Q2 Infectious Diseases RNSH 2003

What is the biggest risk factor for development of fungal infection in patients receiving cytotoxic therapy?

a)  central line access

b)  extended length of neutropaenia

c)  graft v host disease

d)  type of tumour

e)  prophylactic antibiotics

From Harrisons:

Infections are a common cause of death and an even more common cause of morbidity in patients with a wide variety of neoplasms. Autopsy studies show that most deaths from acute leukemia and half of deaths from lymphoma are caused directly by infection. With more intensive chemotherapy, patients with solid tumors have become more likely to die of infection rather than their underlying disease. The risk of infection with Aspergillus correlates directly with the duration of neutropenia. Fungal infections in cancer patients are most often associated with neutropenia. Neutropenic patients are predisposed to the development of invasive fungal infections, most commonly those due to Candida and Aspergillus species and occasionally those caused by Fusarium, Trichosporon, and Bipolaris. Cryptococcal infection, which is common among patients taking immunosuppressive agents, is uncommon among neutropenic patients receiving chemotherapy for AML. Invasive candidal disease is usually caused by C. albicans or C. tropicalis but can be caused by C. krusei, C. parapsilosis, and C. glabrata. Most clinicians add amphotericin B to antibacterial regimens if a neutropenic patient remains febrile despite 4 to 7 days of treatment with antibacterial agents. The rationale for the empirical addition of amphotericin B is that it is difficult to culture fungi before they cause disseminated disease and that mortality from disseminated fungal infections in granulocytopenic patients is high. The imidazoles (especially fluconazole) may have prophylactic efficacy in this regard, but the spectrum of activity of the currently available azoles is narrower than that of amphotericin B.

From UTD:

Fungal pathogens – Fungal pathogens are common, and usually arise later as a secondary infection in patients with prolonged neutropenia and antibiotic use. Oral and vaginal colonization with yeast is promoted by empiric antibiotics. Candida albicans and other yeasts are common fungal causes of line infections. Disseminated candidiasis can occur as well. In patients developing disseminated candidiasis following chemotherapy, hepatosplenic involvement is common; symptoms frequently are not present until the neutropenia resolves. In one autopsy study of patients who died after prolonged febrile neutropenia, 69 percent of patients had evidence of systemic fungal disease. Current diagnostic tests lack sufficient sensitivity to distinguish invasive fungal disease from colonization.
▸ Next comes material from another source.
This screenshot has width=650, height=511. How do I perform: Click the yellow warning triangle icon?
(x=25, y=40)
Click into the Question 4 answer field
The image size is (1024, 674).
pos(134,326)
The incidence of fungal infection (especially Candida or Aspergillus) rises after patients have experienced more than seven days of persistent fever and neutropenia. Antifungal therapy is routinely added at five to seven days of neutropenia in patients with persistent fever.

The mold Aspergillus sp is also a common fungal pathogen in immunocompromised hosts; manifestations vary from localized skin ulcers and invasive pneumonia, to fulminant disseminated disease. Fusarium sp. have also been increasingly reported in the immunocompromised host. Reactivation of endemic fungi (histoplasmosis, blastomycosis, and coccidioidomycosis) or tuberculosis should also be considered in appropriate patients with prolonged steroid use or other immune suppression.

In one meta-analysis of 18 trials on the efficacy of quinolone prophylaxis in febrile neutropenics, the number of Gram negative and microbiologically proven infections decreased, but the number of Gram positive and fungal infections or death due to infections was not changed.